大河ドラマ『西郷どん』第38回「傷だらけの維新」

 新政府軍と上野に立て籠もった彰義隊の戦いが始まります。彰義隊討伐には時間がかかる、と西郷吉之助(隆盛)は考えていましたが、大村益次郎の作戦により半日で鎮圧します。時代を先導してきて、「江戸無血開城」を達成して名声が頂点に達した感のある吉之助ですが、すでに時代に取り残されつつあることを示唆するような展開でした。これ以降、北陸・東北・北海道へと戦線は拡大し、新政府軍は鎮圧に1年以上を要しました(戊辰戦争)。

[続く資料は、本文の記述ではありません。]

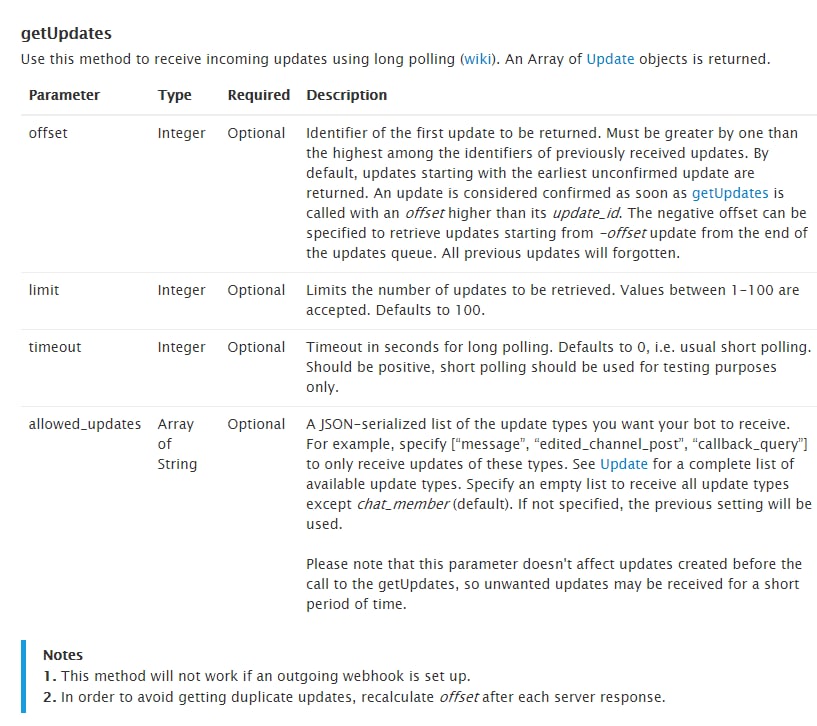Image resolution: width=817 pixels, height=726 pixels.
Task: Click the "Description" column header
Action: coord(346,95)
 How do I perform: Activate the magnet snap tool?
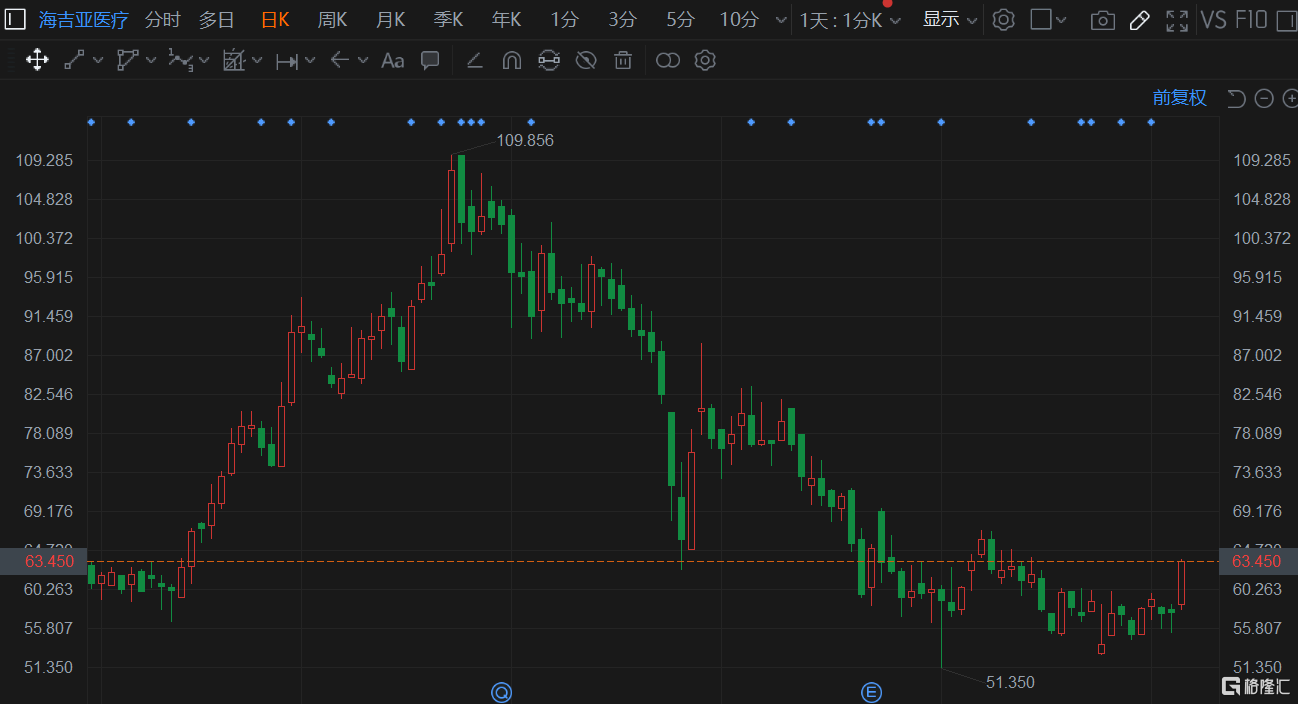point(511,61)
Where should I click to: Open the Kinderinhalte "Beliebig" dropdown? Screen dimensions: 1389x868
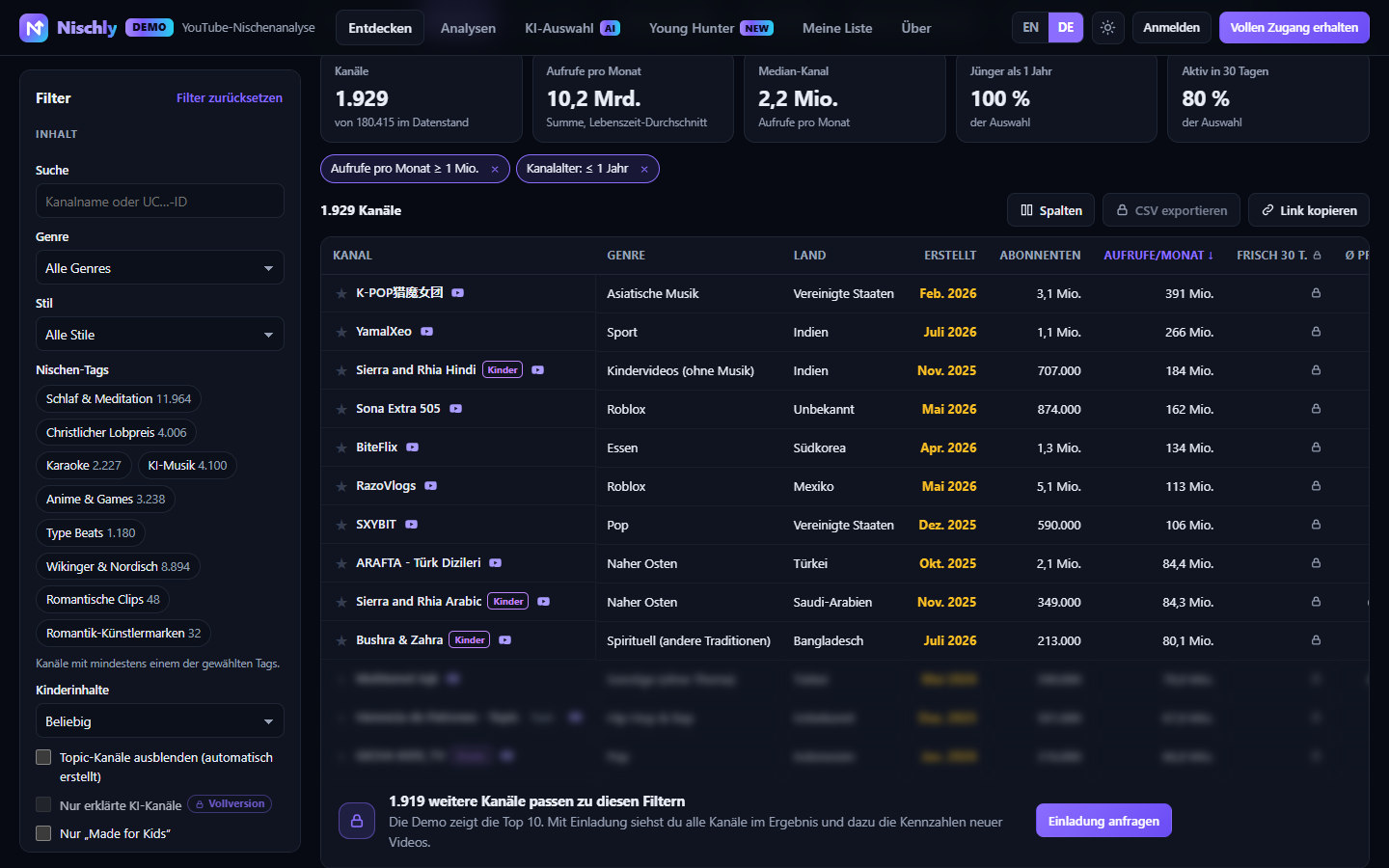click(x=160, y=721)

 この間、大村の要請を受けて吉之助は薩摩に戻り、薩摩藩の精兵を率いて東日本へと進軍します。吉之助の弟の吉二郎も従軍を希望し、戦死します。これも、名声が頂点に達するなか、吉之助の前途の暗さを予感させる展開でした。兄弟の絆や吉二郎の鬱屈が以前からもっと描かれていればよかったのですが、さすがに40回近く視聴を続けると、本作にそこまで望めないことは理解できるので、とくに不満はありません。吉之助は東京に留まらず、薩摩に帰国します。

 今回は全体的に暗いというか、吉之助の迷走が強調された印象を受けます。次回からの明治編も、こんな感じで進むのでしょうか。本作と比較対象になる『翔ぶが如く』は1990年放送で、今年(2018年)と日付・曜日が一致していますが、すでに8月5日放送分から明治編に入っており、本作は2ヶ月半ほど進行が遅れています。『翔ぶが如く』では10月14日放送分で、吉之助は大久保一蔵(正助、利通)と対立して敗れたことにより下野するのですが、本作の進行はあまりにも遅いと思います。明治編はかなり省略されることになりそうで、残念ではあります。西南戦争は2回ほど構わないので、吉之助の下野の前を少しでも多く描いてもらいたいものです。次回予告を見ると、語りが吉之助の長男である西郷菊次郎という設定のようで、これには驚きました。明治編では菊次郎が重要な役割を担うのでしょうか。